Correlation between questionnaire measurements and parameters estimated in regression

Dear all,
I’m trying to make a model with human data (31 subjects, each ~ 180 trials).
There are two steps:

  1. For each person predict their behaviour on each trial of the task as a function of different factors (regressors) in a logistic regression.
  2. Measure the correlation between one of the regression weights (in the example here number 2) and an independent questionnaire measure (that is read in as ‘data’)

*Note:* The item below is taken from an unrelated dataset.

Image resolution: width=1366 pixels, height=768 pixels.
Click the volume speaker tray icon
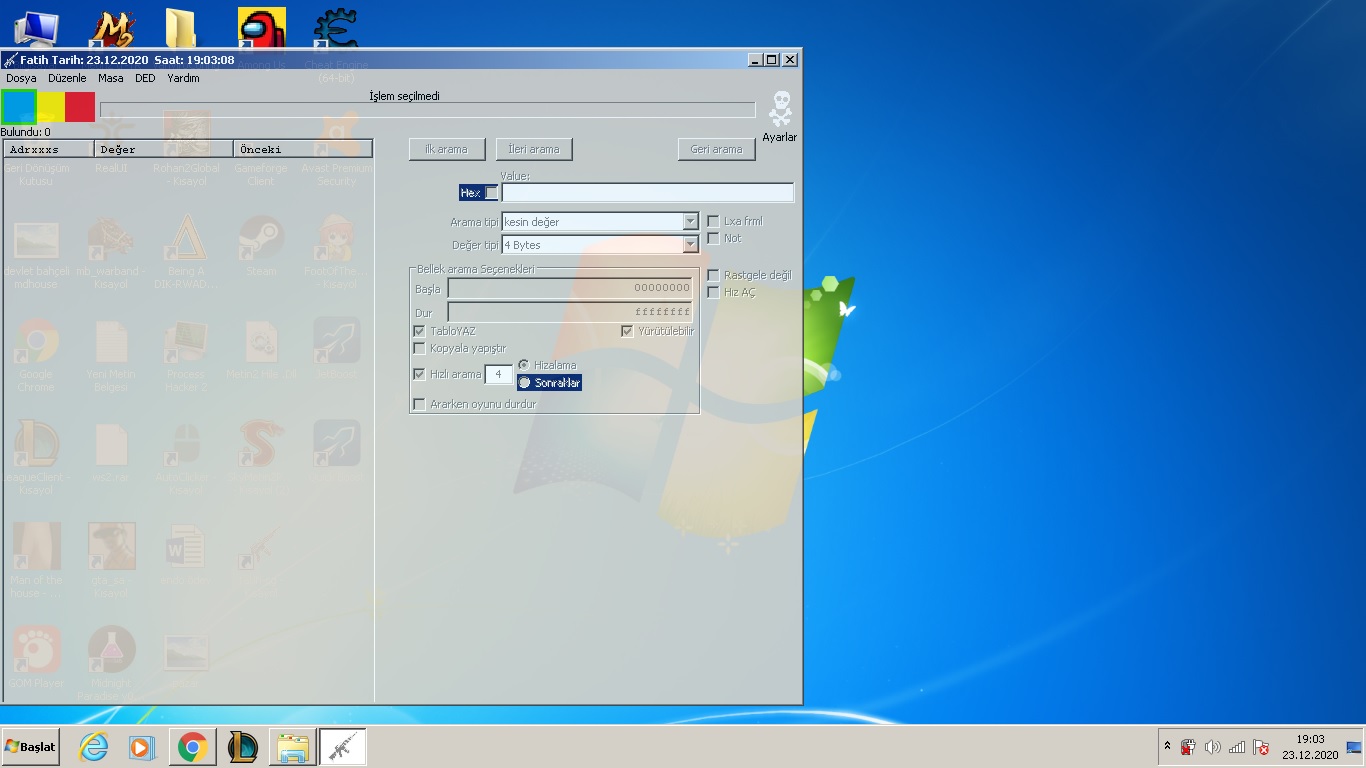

I have maybe found a solution, but I’m not certain that it is correct. What I’m wondering about specifically is how I’m using the regression weight (regressor 2) for each person to correlate it with the questionnaire data; whether it is wrong to put the ‘data’ together with an estimated parameter as a ‘transformed parameter’ to put it into the multi_normal? In the model fit, maybe not surprisingly, there are only 2 ‘samples’ for the part of the transformed parameter that are given as data (and some rhats for this are ‘nan’). Everything else has rhats of about 1.0 and many samples. [I’m also uploading the .stan file because while the formatting looks good in the screen where I enter it, it doesn’t look good in the preview).

data {
  int<lower=1> N;                      //number of data points
  int<lower=1> Nsub;                   //number of participants
  int<lower=1> Npreds;                 //number of regressors/predictors (count excludes the constant)
  int subI[N];                         //which person a trial bleongs to
  real QuesScores[Nsub];               //independent questionnaire measurement for each person
  int<lower=0,upper=1> respMat[N];     //participants' responses(0 or 1 - independent variable)
  row_vector[Npreds+1] datMat[N];      //predictors for regression (also has a constant)
}

parameters {
  // Group level
  vector[Npreds+1] beta_mu;
  vector<lower=0>[Npreds+1] beta_sd;

  // Individual people
  vector[Npreds+1] beta_pr[Nsub];

  // For correlation
  real regQuesMu; 
  vector<lower=0>[1] sigma;//[2] sigma;
  real<lower=-1,upper=1> r; // correlation 
}

transformed parameters{
  vector[2] combRegQues[Nsub]; // ??putting together the estimated parameter and the questionnaire score (to later use with multinormal distribution)
  vector[2] combRegQuesMu;
  vector[Npreds+1] beta[Nsub];
  cov_matrix[2] T;

  // transform regression weights (non-centered distr. to speed up)
  for (is in 1:Nsub){
    beta[is]   = beta_pr[is].*beta_sd+beta_mu;   
  }

   // Add in the questionnaires??
  combRegQuesMu[1] = beta_mu[2];
  combRegQuesMu[2] = regQuesMu;
  for (is in 1:Nsub){
    combRegQues[is,1] = beta[is,2];
    combRegQues[is,2] = QuesScores[is];
  }
  
  // fill the covariance matrix
  T[1,1] = sigma[1]*sigma[1];
  T[1,2] = r * sigma[1] * beta_sd[2];//sigma[2];
  T[2,1] = T[1,2];
  T[2,2] = beta_sd[2]*beta_sd[2];//sigma[2]*sigma[2];
}


// This block runs the actual model
model {
  real mu[N];

  // Define the priors
  beta_mu    ~ cauchy(0,5);
  beta_mu[1] ~ cauchy(0,20);
  beta_sd    ~ cauchy(0,5);
  regQuesMu  ~ cauchy(0,5); // i have zscored the input
  
  for (is in 1:Nsub){
    beta_pr[is] ~ normal(0,1);//(beta_mu,beta_sd);
  }

  // For each trial, combine all the predictors and outcomes
  for (i in 1:N){ 
    mu[i] = datMat[i]*beta[subI[i]];  
  }
  
  // Describe the regression model (i.e. how data and parameters relate)
  respMat  ~ bernoulli_logit(mu);
  
  // Correlation between regression weight and questionnaire score
  combRegQues ~ multi_normal(combRegQuesMu,T); 
}

temp.data.R (833.5 KB)
ToyExamplCorrRegressorQuestionnaireScoreV2.stan (2.4 KB)
ToyExamplCorrRegressorQuestionnaireScoreV2.stan (2.4 KB)

[edit: escaped code]

Sounds like what the economists call a “discrete choice” model.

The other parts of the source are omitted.